──────── Textauszug

Guilty, Guilty, Guilty: Erstmals ist ein ehemaliger amerikanischer Präsident strafrechtlich verurteilt worden. Der Schuldspruch gegen Donald Trump stellt die USA im Wahljahr vor beispiellose Probleme.
Donald Trump
Donald Trump droht eine mehrjährige Freiheitsstrafe, die auch zur Bewährung ausgesetzt werden könnte, oder eine Geldstrafe. © Mark Peterson/New York Magazine/AP/dpa

Der historische Schuldspruch gegen Donald Trump verschärft die Spannungen im ohnehin tief gespaltenen Amerika wenige Monate vor der Präsidentenwahl. Eine Jury sprach den 77-Jährigen am Donnerstag (Ortszeit) in New York wegen der Verschleierung von Schweigegeld an einen Pornostar in allen 34 Anklagepunkten schuldig. Es ist das erste Mal in der Geschichte der Vereinigten Staaten, dass ein ehemaliger US-Präsident strafrechtlich zur Rechenschaft gezogen wird.

Dem Republikaner droht nun eine Geldstrafe oder eine mehrjährige Gefängnisstrafe, die auch zur Bewährung ausgesetzt werden könnte. Doch weder das beispiellose Urteil noch mögliche Haft halten Trump von der Kandidatur für das Präsidentenamt ab. Der Verurteilte sprach von einer «Schande» und kündigte Berufung an. Amtsinhaber Joe Biden warnte davor, die Justiz nicht zu respektieren und nannte Trumps Verhalten «gefährlich».

Strafmaß, Berufung, Kandidatenkür - wie es weiter geht

Richter Juan Merchan legte den 11. Juli als Datum für die Verkündung des Strafmaßes fest - nur wenige Tage bevor die Republikaner auf einem Parteitag in Milwaukee Trump zum offiziellen Kandidaten für die Präsidentenwahl küren wollen.

Trump droht im schlimmsten Fall eine Gefängnisstrafe von bis zu vier Jahren. Wahrscheinlicher ist im Fall des nicht vorbestraften Trump aber, dass die Strafe zur Bewährung ausgesetzt wird oder er eine Geldstrafe zahlen muss.

Doch selbst im eher unwahrscheinlichen Fall, dass Trump noch vor der Wahl zu einer Gefängnisstrafe verurteilt wird, könnte er Präsident werden.

Trumps Verteidigerteam hat bereits angekündigt, alle rechtlichen Mittel ausschöpfen zu wollen und Berufung gegen das Urteil einzulegen. Doch selbst wenn der 45. Präsident der Vereinigten Staaten eine Haftstrafe bekommen sollte, gilt eine Festnahme direkt am Tag der Strafmaßverkündung als unwahrscheinlich. Es wird davon ausgegangen, dass Trump während der juristischen Schritte gegen seine Strafe auf freiem Fuß bleiben darf.

Nicht zuletzt würde eine Gefängnisstrafe den Sicherheitsapparat für ehemaligen Präsidenten vor ungekannte Probleme Stellen: Der Secret Service ist per Gesetz dazu verpflichtet, Trump rund um die Uhr zu schützen. Das gilt auch hinter Gittern.

────────────────
──────── Datenzeilen

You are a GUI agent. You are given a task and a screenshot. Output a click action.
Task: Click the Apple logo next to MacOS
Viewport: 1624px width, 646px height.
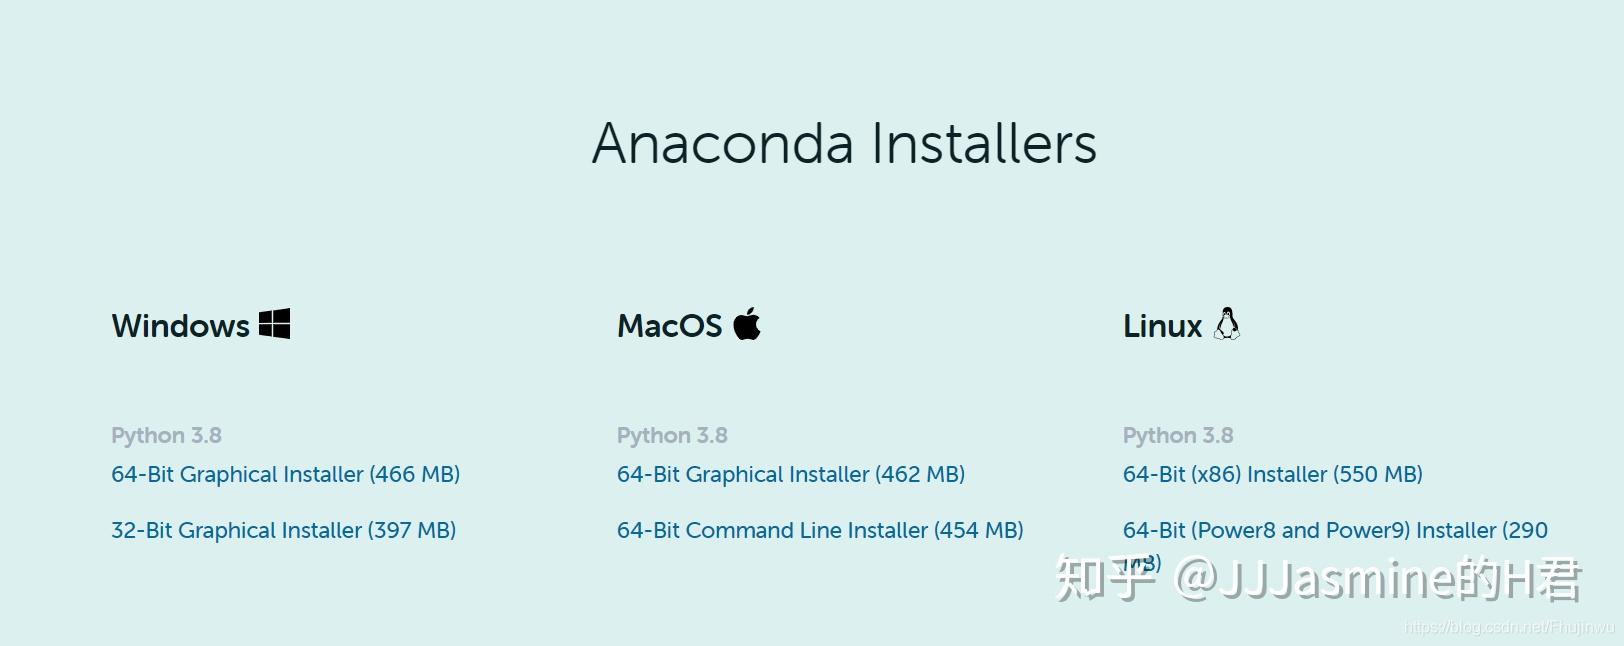747,323
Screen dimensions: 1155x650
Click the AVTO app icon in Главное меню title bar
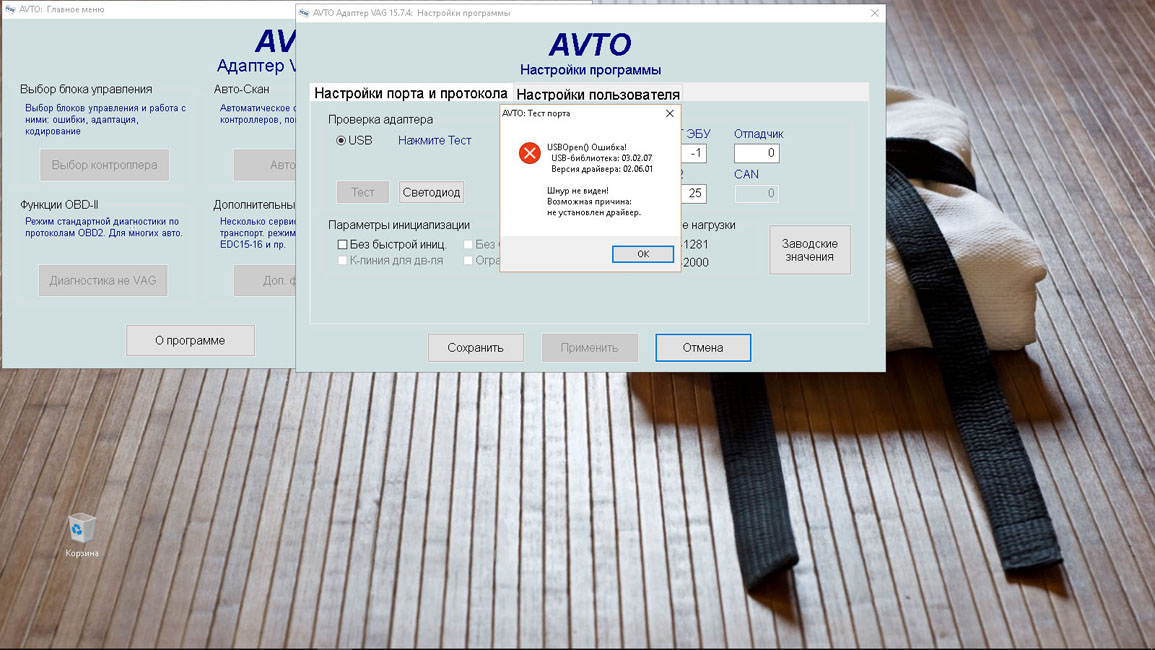[10, 9]
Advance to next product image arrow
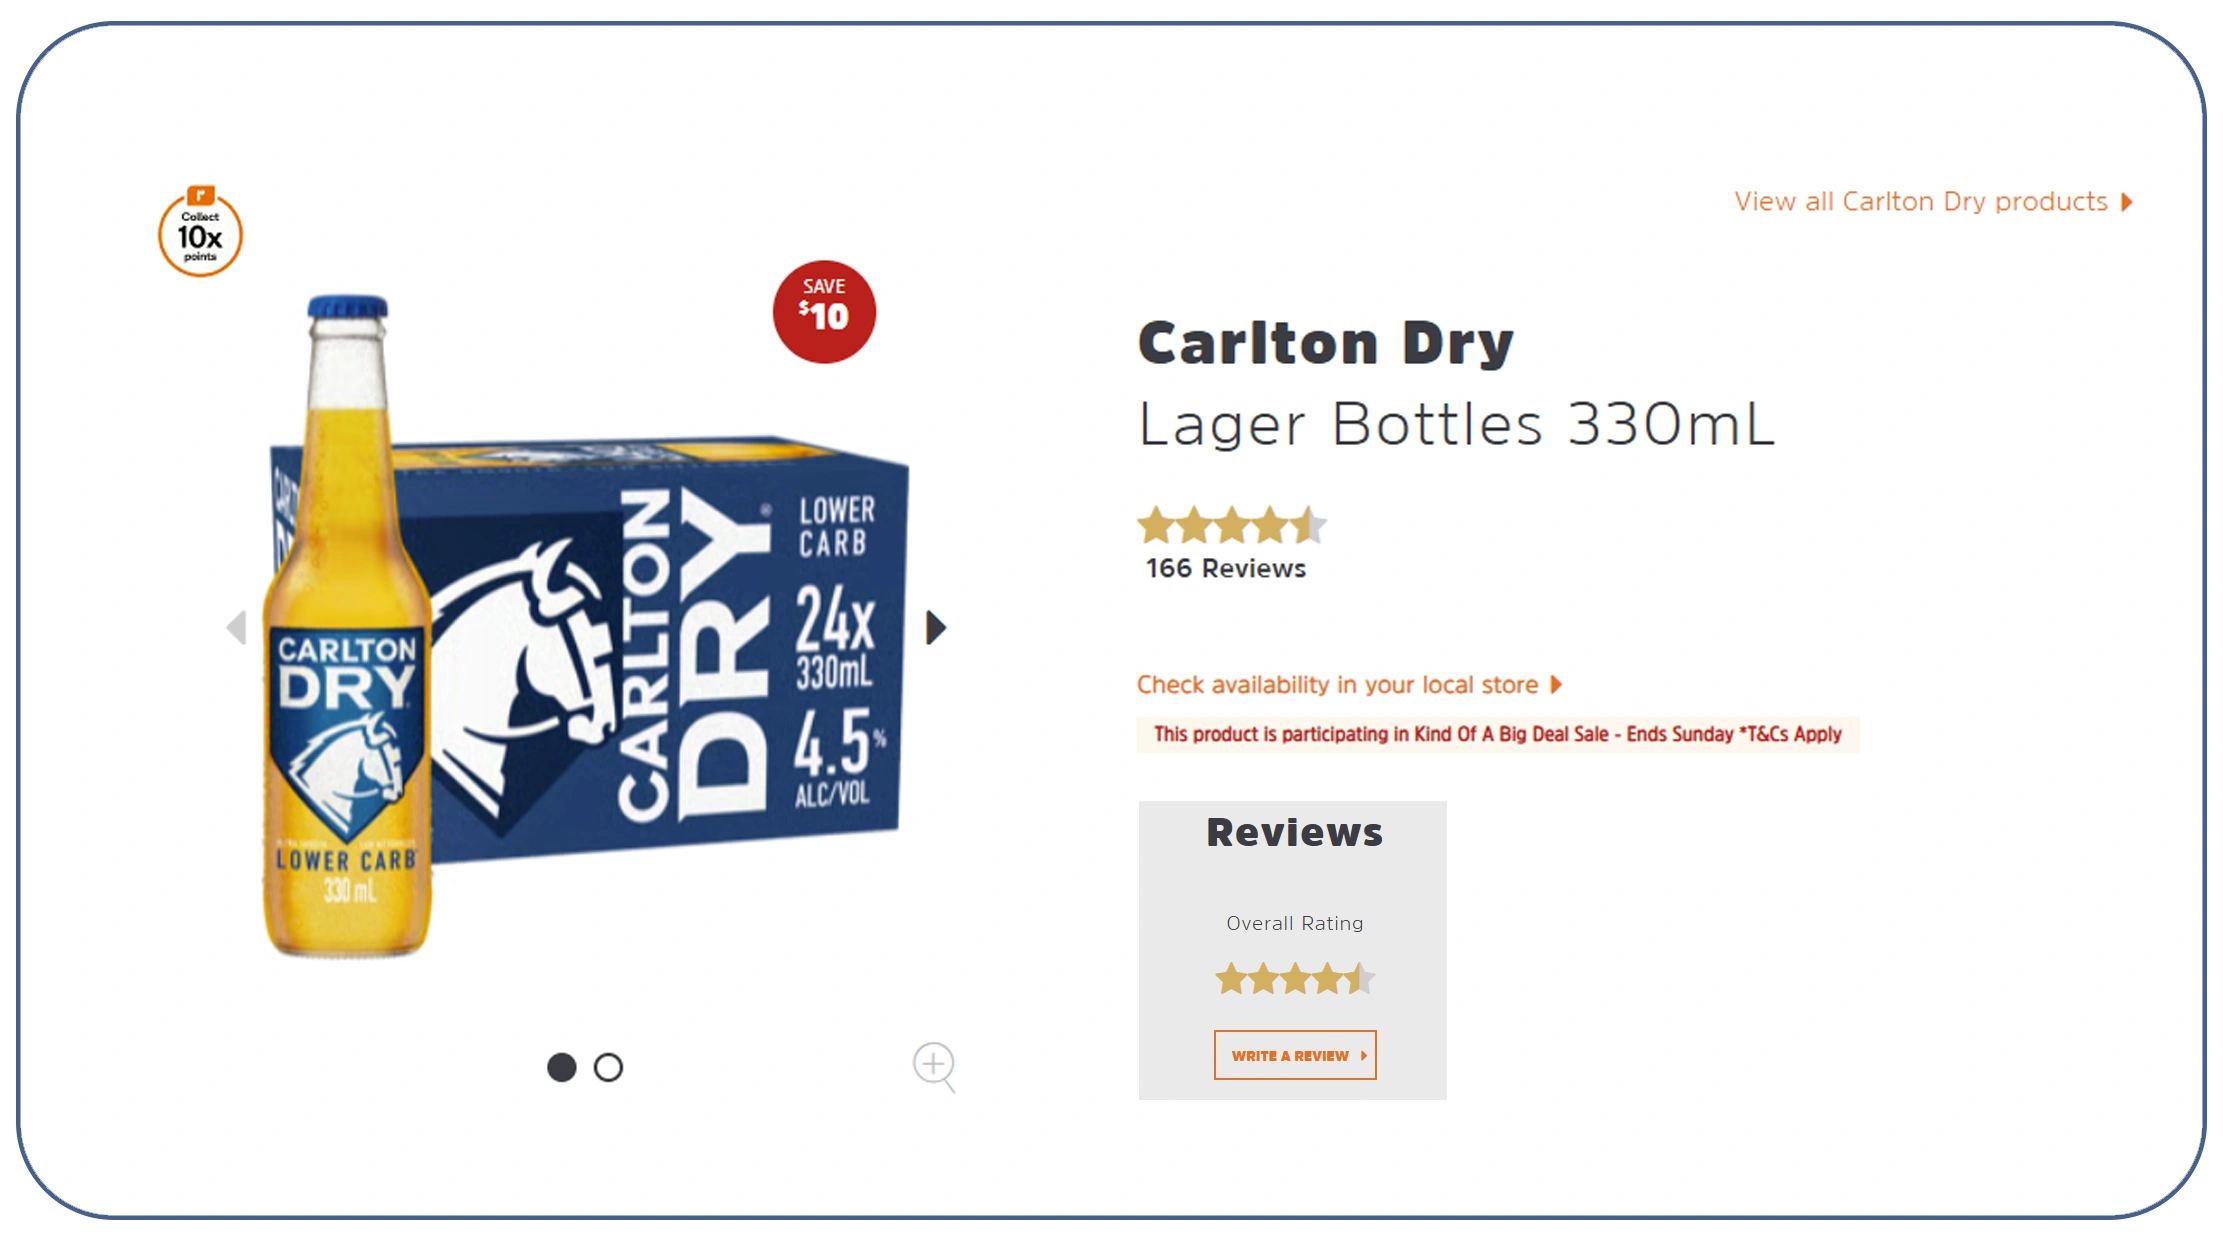The width and height of the screenshot is (2223, 1240). (935, 627)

────────────────

§ **Zielsetzung 1**: Welches Datum hat Richter Juan Merchan laut dem Textauszug für die Verkündung des Strafmaßes festgelegt?
§ **Zielsetzung 2**: Wählen Sie aus den Datensätzen jede Zeile aus, in der das Wort „next“ vorkommt.

§ **Übungsergebnis 1**: Den 11. Juli.

§ **Übungsergebnis 2**:
Task: Click the Apple logo next to MacOS
Advance to next product image arrow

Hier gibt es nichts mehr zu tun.